Before ZogoTech, “we would have to go through IR each time there was a data request,” Lori Catallozzi, Dean of Humanities and Learning Communities, explains. “We would make that request, it would be prioritized in the queue of other data requests and it could take weeks to get results. We wanted data to play a role in decision making, so we needed access to those numbers at a faster pace.”

The ease of logging student contacts has meant a significant change in reporting capabilities. “Due to the volume of students we have, it’s crucial that we are able to easily track student contacts with a tool like ZogoTech. Because ZogoTech includes all the types of contacts we have with students, I can accurately describe the kind of interaction I’ve had with any student,” says Brown.

“We’re using ZogoTech to track students around campus. If a student has attended a specific orientation session we note that so we can see which services are being utilized. With that data, we can assess which programs are successful.” says Teker Dooling. “We’re also beginning to use it for our early alert and probation students, so that if we have a conversation with a student we can document that and assess if what we’re doing is working.”

Brown has already seen the benefits of the “on-the-fly decision-making capabilities” that ZogoTech delivers. “For planning purposes, when I have to decide how many group sessions we need in a particular department, I need to compare enrollment in that major from this semester to the last.

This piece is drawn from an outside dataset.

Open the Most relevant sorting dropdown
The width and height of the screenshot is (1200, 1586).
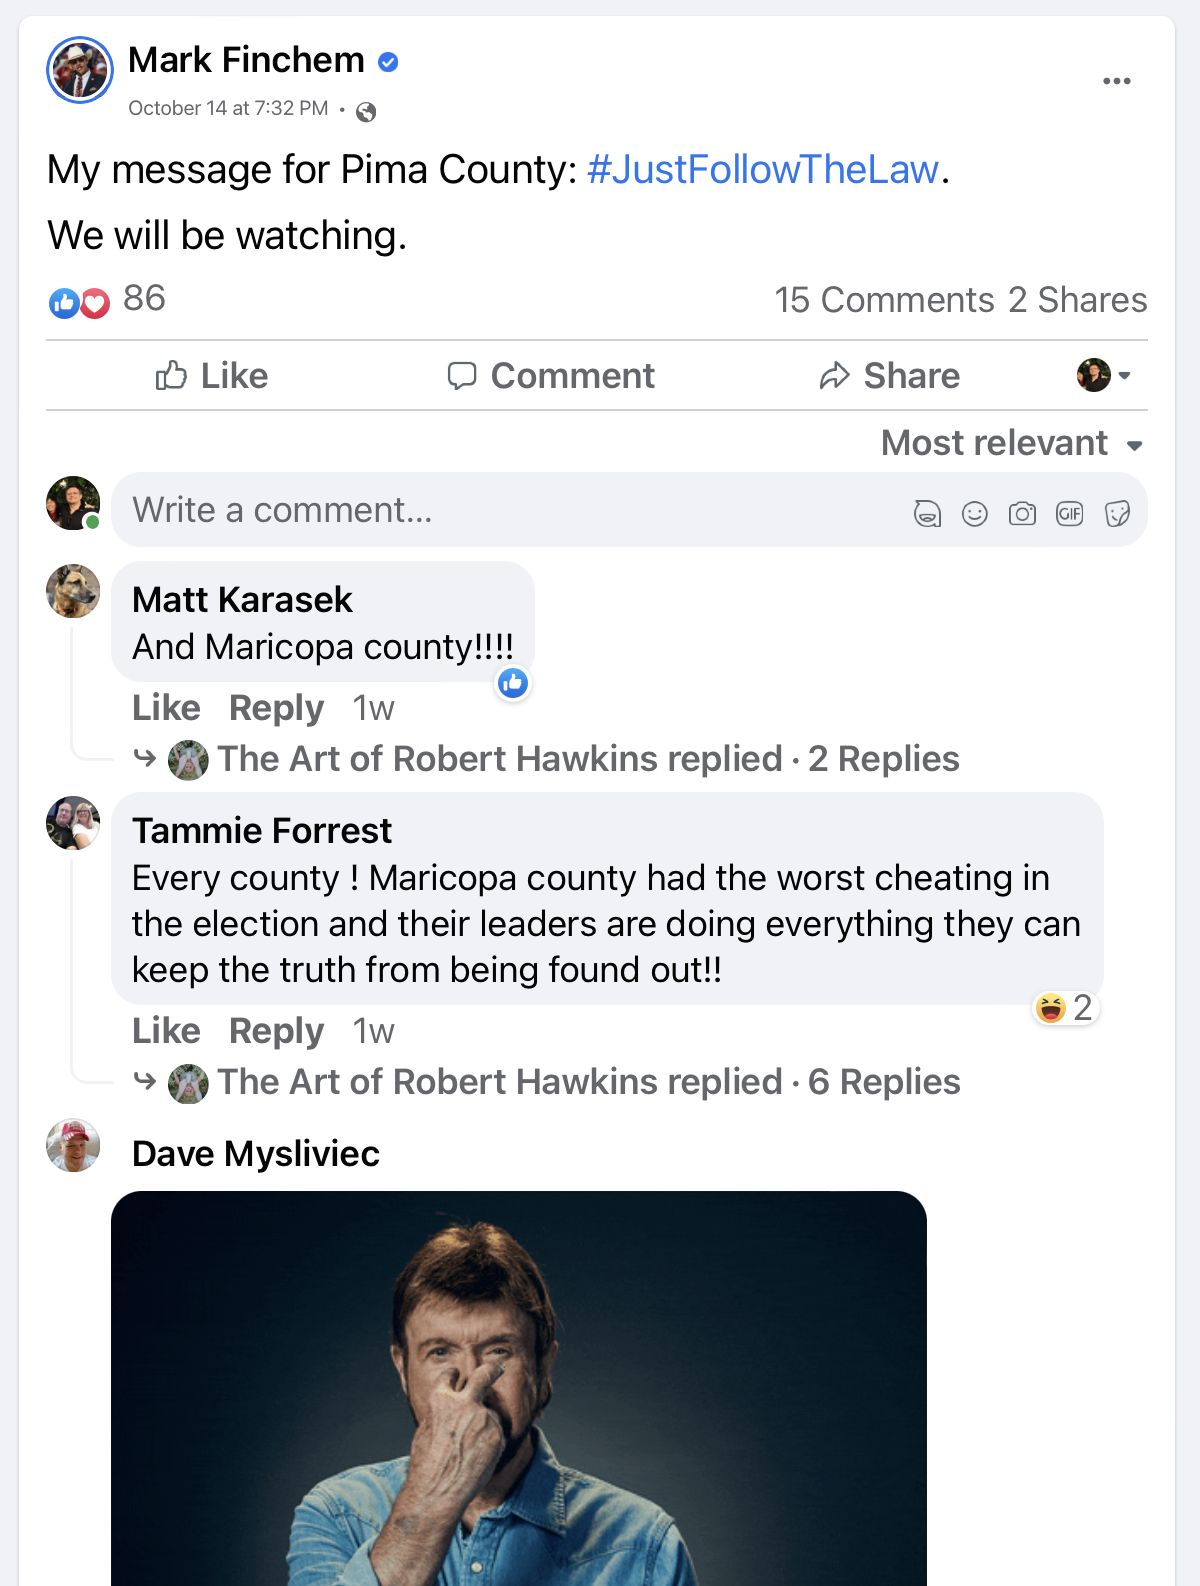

If I see that there are 400 students this semester compared to 300 from last semester, I automatically know that we need to have 5 sessions instead of 4.”

Catallozzi has found the data to be useful in assessing the success of Learning Communities. “I pull a whole report based on the contacts,” she says. “We analyze the data and look at the positive results for our learning communities. In conjunction with qualitative data from other sources, the quantitative data I get from ZogoTech gives me a comprehensive view of what’s happening. The more contacts the success coaches have, the more success the students are having.”

In summing up how the reporting and analytics tools from ZogoTech have streamlined data use on campus, Director of Institutional Research David Leavitt explains, “Our grants require longitudinal analysis of the students — with ZogoTech we were able to see the students who enrolled in a learning community seminar or cluster, flag those students, save the students to a list. Then, we can do retention analyses, I can look at their course success every semester and see how successful those learning communities have been.”

“The data showed that their  retention rates are consistently 10-15% higher than students who are not in those courses. The students in the learning community clusters had a higher success rate of a grade of C or better than students in the stand alone versions of those courses.  If we didn’t have ZogoTech, we would have to pull individual section data and do our own SPSS analyses, it’s a real challenge. With ZogoTech, it’s just a matter of checking the right boxes and selecting the right filters. And with that, we’re able to see the success of retention, the course success, and been able to scale up our learning communities — using the success data to submit new grant proposals and securing those funds so that we can make learning communities available to every single matriculating student,” Leavitt concludes.